- [RECORDS FOR THIS EXERCISE]
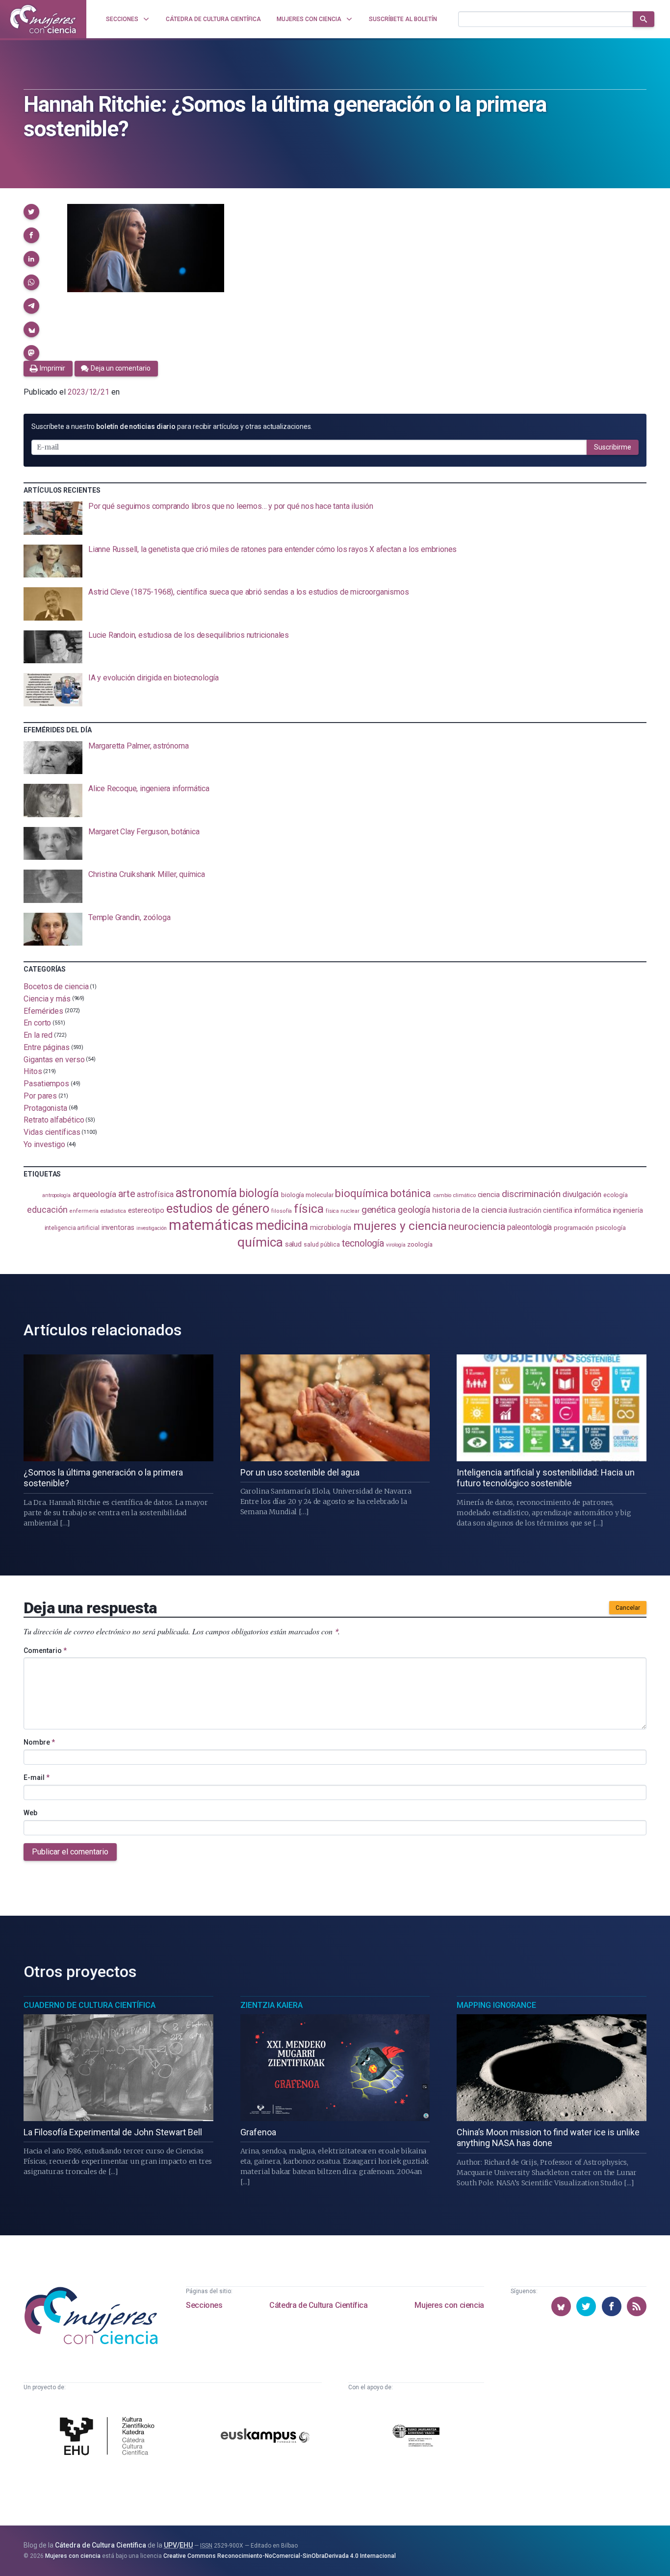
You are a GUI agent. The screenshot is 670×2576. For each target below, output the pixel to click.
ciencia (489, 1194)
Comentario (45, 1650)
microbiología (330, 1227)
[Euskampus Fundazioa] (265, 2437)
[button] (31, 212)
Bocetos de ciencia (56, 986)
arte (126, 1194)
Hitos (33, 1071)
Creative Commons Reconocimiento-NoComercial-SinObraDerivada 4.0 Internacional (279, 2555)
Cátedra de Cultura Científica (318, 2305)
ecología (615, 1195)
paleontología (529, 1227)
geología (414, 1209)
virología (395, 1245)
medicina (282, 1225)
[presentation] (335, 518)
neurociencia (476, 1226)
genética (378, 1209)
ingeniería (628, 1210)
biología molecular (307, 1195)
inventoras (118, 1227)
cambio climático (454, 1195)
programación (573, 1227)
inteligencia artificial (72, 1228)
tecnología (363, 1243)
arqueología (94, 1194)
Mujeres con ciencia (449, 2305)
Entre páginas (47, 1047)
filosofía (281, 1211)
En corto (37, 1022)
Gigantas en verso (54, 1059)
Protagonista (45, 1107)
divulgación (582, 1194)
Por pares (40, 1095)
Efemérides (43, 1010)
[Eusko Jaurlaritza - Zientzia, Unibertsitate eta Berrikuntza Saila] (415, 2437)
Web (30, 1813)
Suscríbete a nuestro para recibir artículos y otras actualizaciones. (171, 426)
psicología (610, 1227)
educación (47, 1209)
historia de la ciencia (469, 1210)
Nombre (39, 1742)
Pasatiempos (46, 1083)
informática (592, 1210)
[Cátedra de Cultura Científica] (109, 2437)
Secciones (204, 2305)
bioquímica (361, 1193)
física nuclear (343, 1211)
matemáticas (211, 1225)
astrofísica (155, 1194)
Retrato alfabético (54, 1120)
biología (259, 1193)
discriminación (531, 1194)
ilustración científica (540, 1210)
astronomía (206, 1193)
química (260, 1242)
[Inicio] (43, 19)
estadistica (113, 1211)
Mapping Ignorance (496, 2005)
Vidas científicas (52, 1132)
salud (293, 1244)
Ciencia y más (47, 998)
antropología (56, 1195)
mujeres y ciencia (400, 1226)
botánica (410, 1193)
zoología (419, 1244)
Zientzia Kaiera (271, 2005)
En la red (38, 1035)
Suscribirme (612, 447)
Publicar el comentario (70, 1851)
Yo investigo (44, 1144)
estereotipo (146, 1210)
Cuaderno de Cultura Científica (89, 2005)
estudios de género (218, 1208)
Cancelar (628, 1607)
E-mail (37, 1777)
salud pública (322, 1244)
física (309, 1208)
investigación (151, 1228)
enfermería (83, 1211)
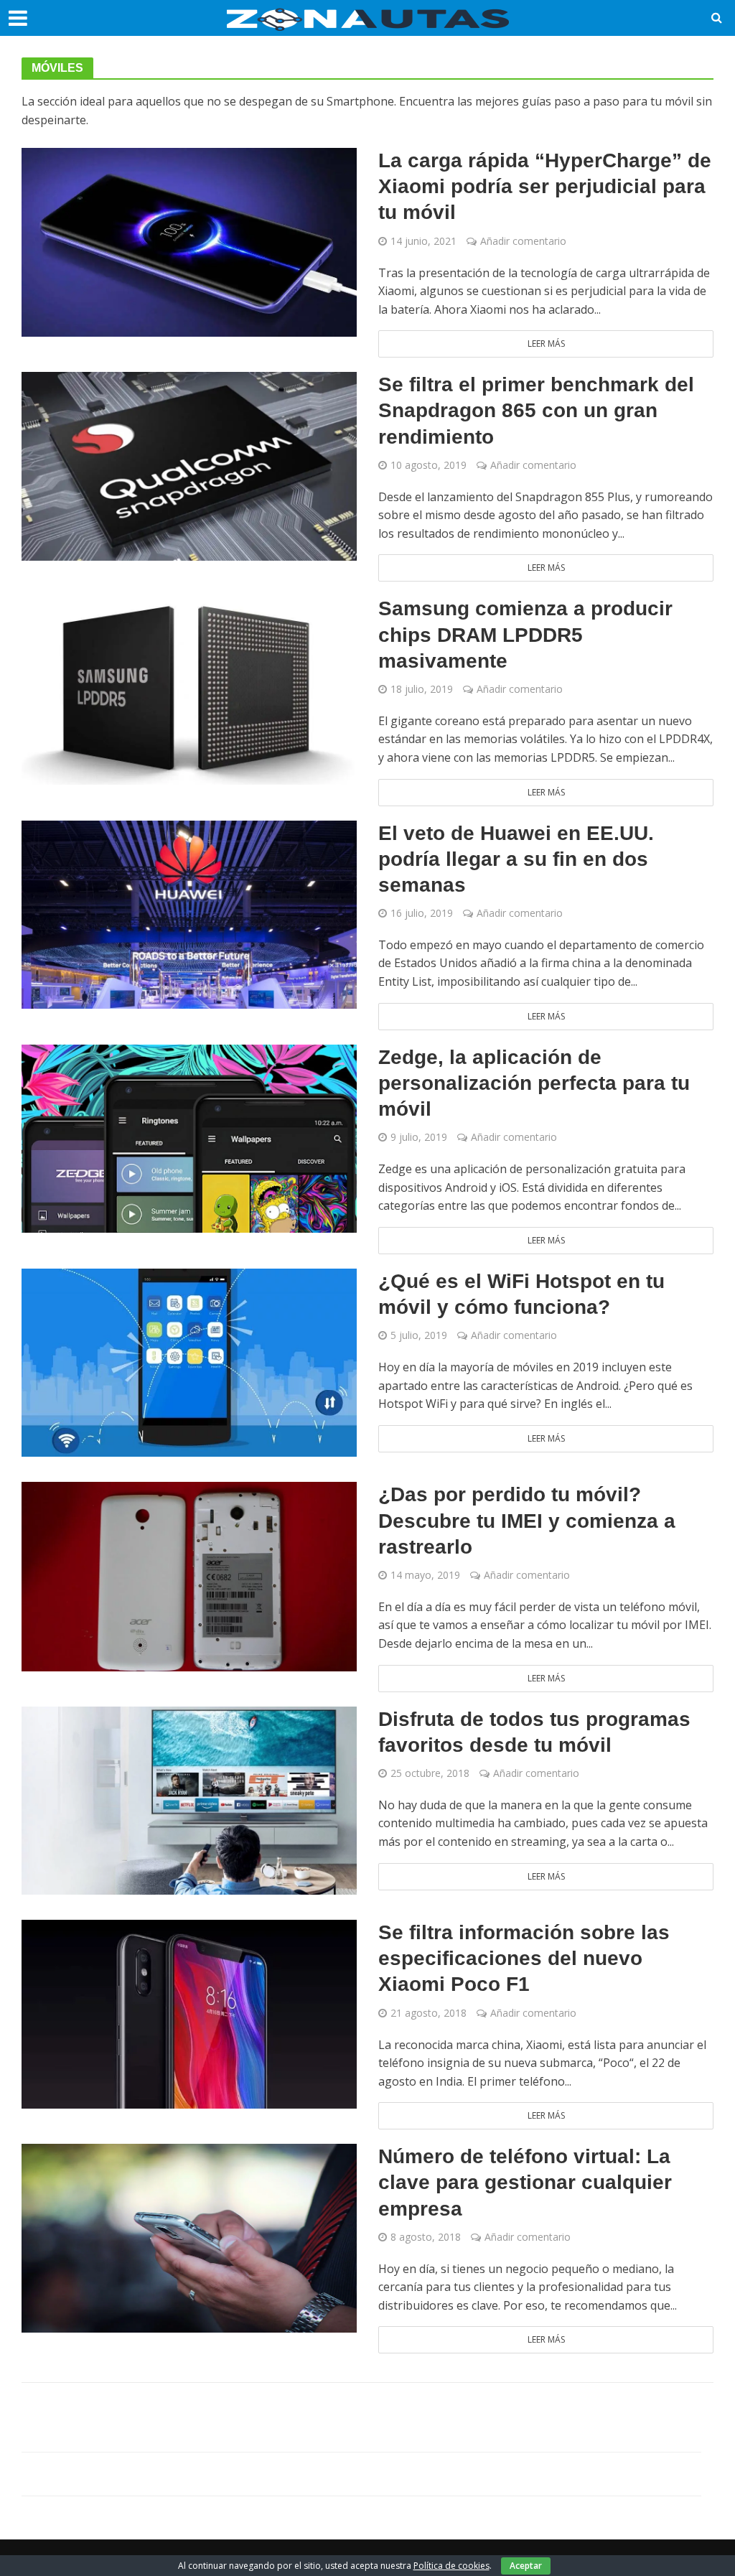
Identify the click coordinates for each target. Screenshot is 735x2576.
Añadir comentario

---

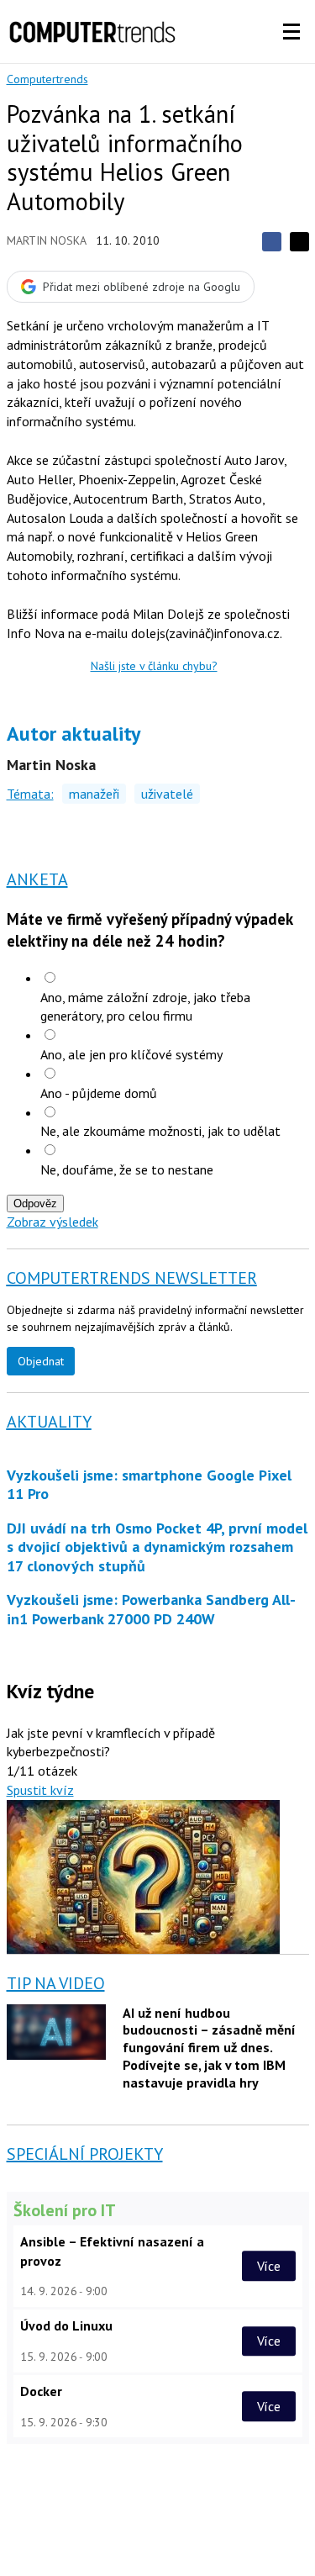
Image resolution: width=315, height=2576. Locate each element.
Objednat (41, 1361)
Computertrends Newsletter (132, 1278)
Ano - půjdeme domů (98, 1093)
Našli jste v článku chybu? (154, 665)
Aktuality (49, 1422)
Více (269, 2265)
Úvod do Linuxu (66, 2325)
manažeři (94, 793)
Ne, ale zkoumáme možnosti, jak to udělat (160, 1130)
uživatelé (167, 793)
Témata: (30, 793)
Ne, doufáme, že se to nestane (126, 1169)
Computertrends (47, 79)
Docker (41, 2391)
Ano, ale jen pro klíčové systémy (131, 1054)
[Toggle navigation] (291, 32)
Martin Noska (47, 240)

- [EXERCISE REQUIREMENTS] From the line holding "tecnología (363, 1243)" to the line holding "discriminación (531, 1194)", inclusive, restate each line above exactly as written.

- [RESULT BELOW]
tecnología (363, 1243)
arqueología (94, 1194)
Mujeres con ciencia (449, 2305)
Entre páginas (47, 1047)
filosofía (281, 1211)
En corto (37, 1022)
Gigantas en verso (54, 1059)
Protagonista (45, 1107)
divulgación (582, 1194)
Por pares (40, 1095)
Efemérides (43, 1010)
[Eusko Jaurlaritza - Zientzia, Unibertsitate eta Berrikuntza Saila] (415, 2437)
Web (30, 1813)
Suscríbete a nuestro para recibir artículos y otras actualizaciones. (171, 426)
psicología (610, 1227)
educación (47, 1209)
historia de la ciencia (469, 1210)
Nombre (39, 1742)
Pasatiempos (46, 1083)
informática (592, 1210)
[Cátedra de Cultura Científica] (109, 2437)
Secciones (204, 2305)
bioquímica (361, 1193)
física nuclear (343, 1211)
matemáticas (211, 1225)
astrofísica (155, 1194)
Retrato alfabético (54, 1120)
biología (259, 1193)
discriminación (531, 1194)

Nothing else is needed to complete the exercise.